**Travail à faire:**
[1] Restituez à l'identique le passage de l'extrait sur les désordres qui commence à "Sur la matérialité des désordres, leur(s)" et se termine à "précédentes mesures expertales.".
[2] Reprenez l'extrait sur les désordres et poursuivez-le à partir de sa dernière phrase.

Sur la matérialité des désordres, leur(s) causes et les responsabilités

Sur la matérialité des désordres

Rappelons à titre liminaire que Mme [U] a assigné les parties défenderesses en ouverture du rapport d'expertise judiciaire de M. [Y] daté du 26 janvier 2018 et forme des prétentions indemnitaires circonscrites aux préjudices qu'elle estime avoir subi depuis le mois de juin 2011, de sorte qu'il n'y a pas lieu de se référer aux précédentes mesures expertales.

Il ressort de l'examen des pièces versées au débat, et notamment du rapport d'expertise judiciaire précité de 2018, que cinq désordres ont été subis par Mme [U] au sein de son lot, à compter du mois de juin 2011, dont la matérialité n'est pas contestée.

Ils sont ainsi décrits par l'expert judiciaire (pages 12 à 14 et pages 29 à 31 du rapport) :

- désordre n°1 daté du 15 juin 2011 : écoulement en provenance du 4ème étage, avec des désordres relevés sur le plafond et le plancher du 3ème étage (traces d'infiltrations)
- désordre n°2 daté du 24 septembre 2013 : fuite localisée au 4ème étage sur la canalisation le long du mur séparatif du palier ; constats de désordres (saturation d'humidité) au 2ème étage dans les WC et sur le mur de la cuisine ainsi qu'au 3ème étage où l'appartement est toujours en travaux (traces de coulures, traces humides dans les WC) ; au 4ème étage constats du mauvais état du jointoiement du receveur de douche et de la faïence ; la façade côté courette est fortement tâchée entre le 2ème et le 4ème étage ;
- désordre n°3 du 12 septembre 2014 : fuite sur branchement de la machine à laver située dans la salle de bains du lot du 4ème étage avec un raccordement non-adapté, une stagnation d'eau au sol qui provoque des infiltrations
- désordre n°4 daté du 06 février 2015 : infiltrations depuis l'étage supérieur dans les sanitaires des logements du 2ème et du 3ème étage ;
- désordre n°5 daté du 18 mars 2017 (en cours d'expertise) : infiltrations depuis l'étage supérieur dans les sanitaires des logements du 2ème et du 3ème étage.

**Enregistrements de données:**
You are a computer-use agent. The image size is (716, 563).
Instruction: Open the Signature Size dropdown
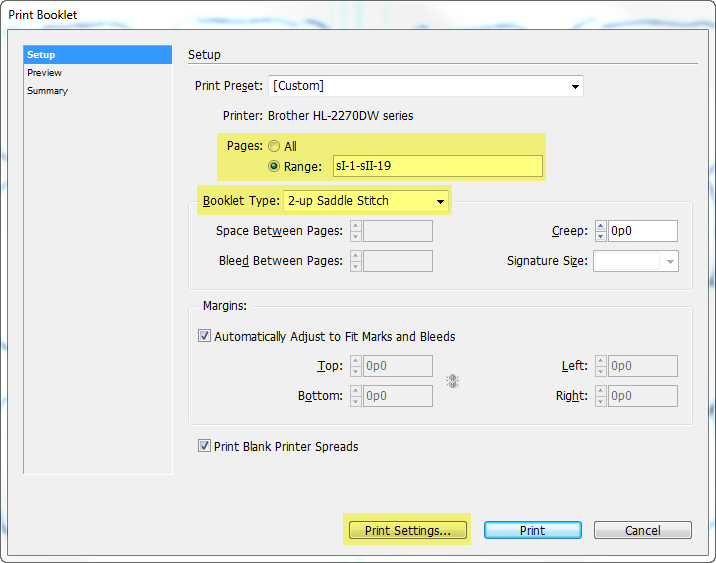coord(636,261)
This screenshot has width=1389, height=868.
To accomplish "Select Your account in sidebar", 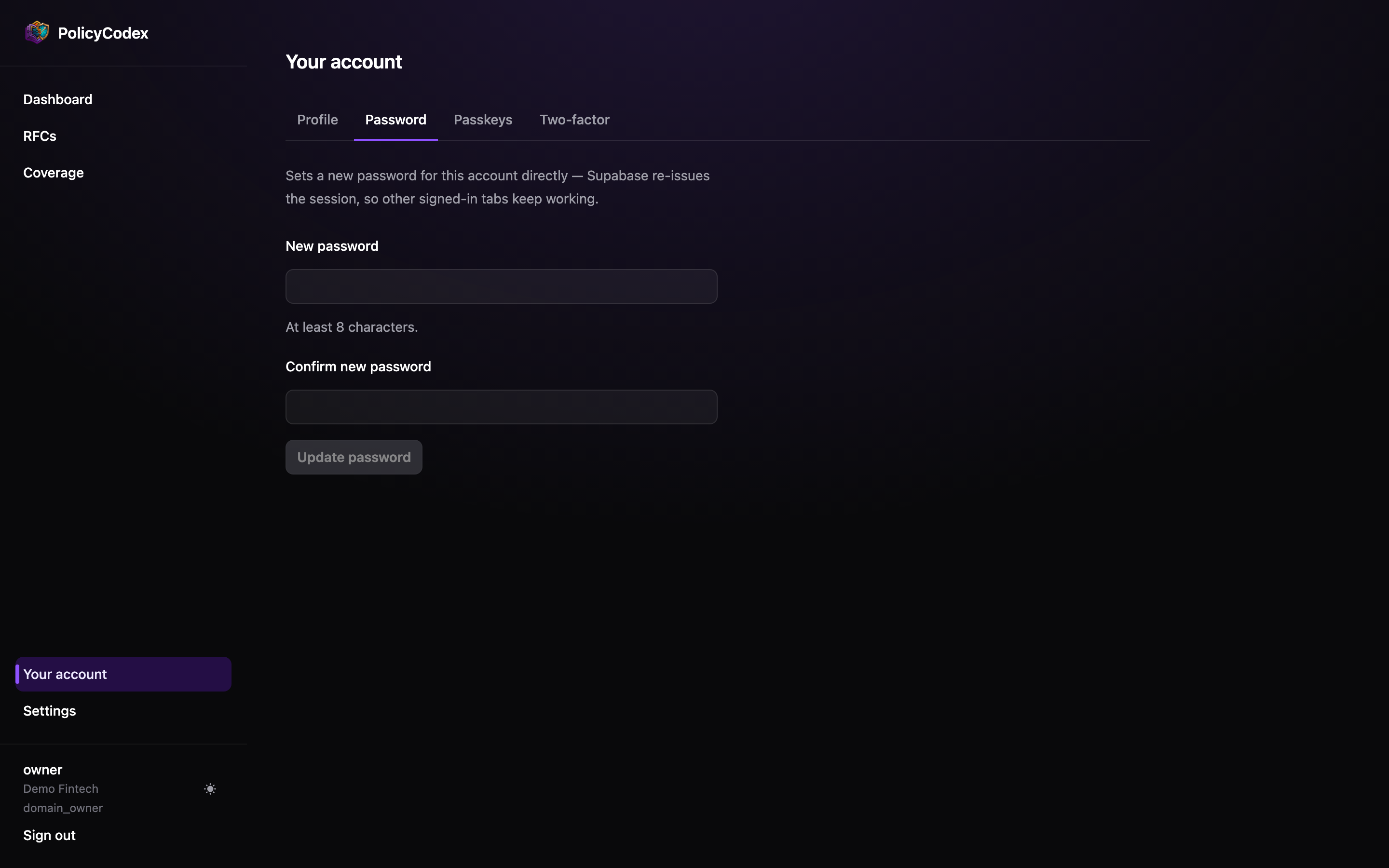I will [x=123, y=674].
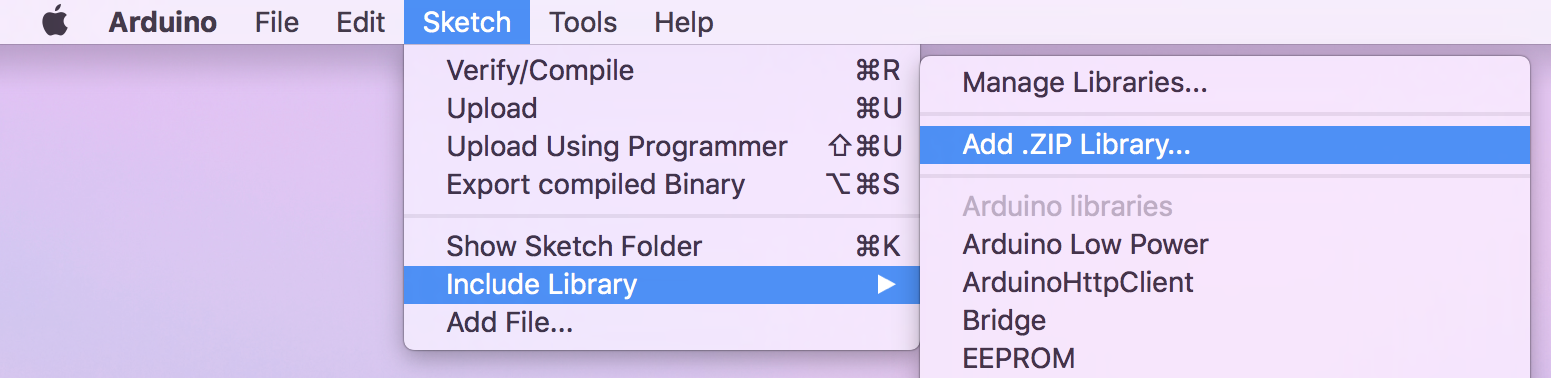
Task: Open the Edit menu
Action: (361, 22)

**Réponses par consigne:**
[1]
Sur la matérialité des désordres, leur(s) causes et les responsabilités

Sur la matérialité des désordres

Rappelons à titre liminaire que Mme [U] a assigné les parties défenderesses en ouverture du rapport d'expertise judiciaire de M. [Y] daté du 26 janvier 2018 et forme des prétentions indemnitaires circonscrites aux préjudices qu'elle estime avoir subi depuis le mois de juin 2011, de sorte qu'il n'y a pas lieu de se référer aux précédentes mesures expertales.

[2]
Sur leur(s) cause(s) et les responsabilités

Selon l'article 14 de la loi du 10 juillet 1965, le syndicat des copropriétaires a pour objet la conservation de l'immeuble et l'administration des parties communes et il est responsable des dommages causés aux copropriétaires ou aux tiers ayant leur origine dans les parties communes, sans préjudice de toutes actions récursoires. La responsabilité de plein droit du syndicat est donc susceptible d'être engagée en présence de dommages causés aux copropriétaires ayant pour origine les parties communes, indépendamment de toute faute.

La démonstration d'un dommage ayant pour origine les parties communes est la condition nécessaire mais suffisante pour justifier l'engagement de la responsabilité du syndicat des copropriétaires sur ce fondement. Le syndicat des copropriétaires ne peut s'exonérer de sa responsabilité au motif qu'il n'a commis aucune faute.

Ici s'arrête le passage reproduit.